Vor 100 Jahren traten die ersten Frauen dem Sozialverband Deutschland bei. Der Ortsverband Laubach feierte das Jubiläum - mit spannenden Vorträgen. 

Den Beitritt der ersten Frauen in den Sozialverband Deutschland (SoVD) vor 100 Jahren nahm der Ortsverband Laubach zum Anlass, dies mit den Ortsverbänden Uschlag, Hedemünden und Hemeln zu feiern.

Mit den Worten „Der Sozialverband lebt“, begrüßte Rudolf Förster, Vorsitzender des Ortsverbandes Laubach, am Sonntag im Walter-Nehrling-Haus 150 Gäste zu einem gemeinsamen Frühstück. Es waren Mitglieder und Vorstände des Kreisverbandes und der Ortsverbände, Ortsbürgermeister aus den Ortsteilen, Nortrud Riemann, als stellvertretende Bürgermeisterin von Münden sowie Fred Kaduhr, der stellvertretende Bürgermeister der Gemeinde Staufenberg. Die Landesfrauensprecherin Roswitha Reiß aus Göttingen referierte über das Thema „100 Jahre Frauen im SoVD. Der Landtagsabgeordnete Gerd Hujahn sprach über das Frauenwahlrecht.

Sprachen zum Thema 100 Jahre Frauenwahlrecht: Gerd Hujahn, Roswitha Reiß und Rudolf Förster haben die Feier anlässlich des Beitritts der ersten Frauen in den SoVD näher beleuchtet. 

An der ersten nationalen Wahl mit Frauen zur Nationalversammlung nahmen deutschlandweit 82 Prozent (17,7 Millionen) Frauen teil, 37 zogen in die Nationalversammlung ein (von insgesamt 423 Mitgliedern).

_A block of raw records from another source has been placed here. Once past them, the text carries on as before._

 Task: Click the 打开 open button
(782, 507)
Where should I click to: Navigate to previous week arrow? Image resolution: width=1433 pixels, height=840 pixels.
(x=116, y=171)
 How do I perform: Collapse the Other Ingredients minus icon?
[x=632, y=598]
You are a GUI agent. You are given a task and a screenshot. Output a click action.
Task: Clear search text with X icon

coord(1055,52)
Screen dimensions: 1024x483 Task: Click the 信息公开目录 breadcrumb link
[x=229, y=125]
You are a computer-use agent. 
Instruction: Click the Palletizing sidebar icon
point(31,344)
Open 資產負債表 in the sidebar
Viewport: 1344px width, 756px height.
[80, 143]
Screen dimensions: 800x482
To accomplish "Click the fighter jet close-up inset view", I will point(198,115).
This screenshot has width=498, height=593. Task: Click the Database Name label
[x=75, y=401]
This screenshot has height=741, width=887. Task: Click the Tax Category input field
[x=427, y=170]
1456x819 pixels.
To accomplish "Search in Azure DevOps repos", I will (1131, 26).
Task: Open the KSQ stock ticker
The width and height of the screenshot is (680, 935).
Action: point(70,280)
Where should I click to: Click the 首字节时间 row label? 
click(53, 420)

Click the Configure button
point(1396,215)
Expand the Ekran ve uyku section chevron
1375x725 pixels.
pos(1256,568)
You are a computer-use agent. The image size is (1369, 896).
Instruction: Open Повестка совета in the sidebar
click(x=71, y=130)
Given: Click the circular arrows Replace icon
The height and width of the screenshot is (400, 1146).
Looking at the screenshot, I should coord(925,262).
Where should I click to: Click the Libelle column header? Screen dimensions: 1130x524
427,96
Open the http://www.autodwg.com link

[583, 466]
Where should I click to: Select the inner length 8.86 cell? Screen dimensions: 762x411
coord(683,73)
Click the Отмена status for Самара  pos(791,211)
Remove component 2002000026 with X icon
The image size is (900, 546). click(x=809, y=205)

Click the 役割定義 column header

Die Sozialdemokratin und Gründerin der AWO Marie Juchaz war die erste weibliche Rednerin in der Nationalversammlung. Sie sagte: „Meine Herren und Damen, ich möchte hier feststellen, dass wir deutschen Frauen dieser Regierung nicht etwa in dem althergebrachten Sinne Dank schuldig sind. Was diese Regierung getan hat, war eine Selbstverständlichkeit, denn sie hat den Frauen gegeben, was ihnen bis dahin zu Unrecht vorenthalten worden ist.“ 

Nach Einführung des Wahlrechts habe es Informationsveranstaltungen gegeben, auch seien Frauen geschult worden. In Münden in den Schillerlichtspielen unter dem Motto „lernet wählen“. Zitat aus dem Mündener Tageblatt vom 5. Dezember 1918: „Es erschienen Hunderte von Besucherinnen aus allen Kreisen der Bevölkerung, von denen viele wegen der Überfüllung wieder umkehren mussten.“ Die Veranstaltung wurde daraufhin eine Woche später wiederholt.

Frauen konnten sich nur schwer durchsetzen

Hemelns ehemaliger Pastor Hans-Ulrich Leonhardt stellte fest, dass Kirche und Sozialverband nahe beieinander liegen. Außerdem berichtete er einiges über den Werdegang des heutigen SoVD.

Roswitha Reiß erinnerte an das Jahr 1919, in dem die Frauen in Deutschland zum ersten Mal wählen und in die Politik einmischen konnten. Doch für die Frauen sei es nicht leicht gewesen sich durchzusetzen, aber so sei Bewegung in die Gleichberechtigung gekommen. „Doch auch 100 Jahre danach ist die politische Mitbestimmung unter den Geschlechtern immer noch ungleich verteilt“, betonte sie.

Im niedersächsischen Landtag liegt der Frauenanteil bei 27,7 Prozent und im Bundestag bei 29,3 Prozent. Auch heute sind Frauen von der tatsächlichen Gleichberechtigung der Geschlechter weit entfernt. „Darum kämpfen wir SoVD-Frauen weiter, zum Beispiel für eine bessere Vereinbarkeit von Beruf, Familie und Pflege“.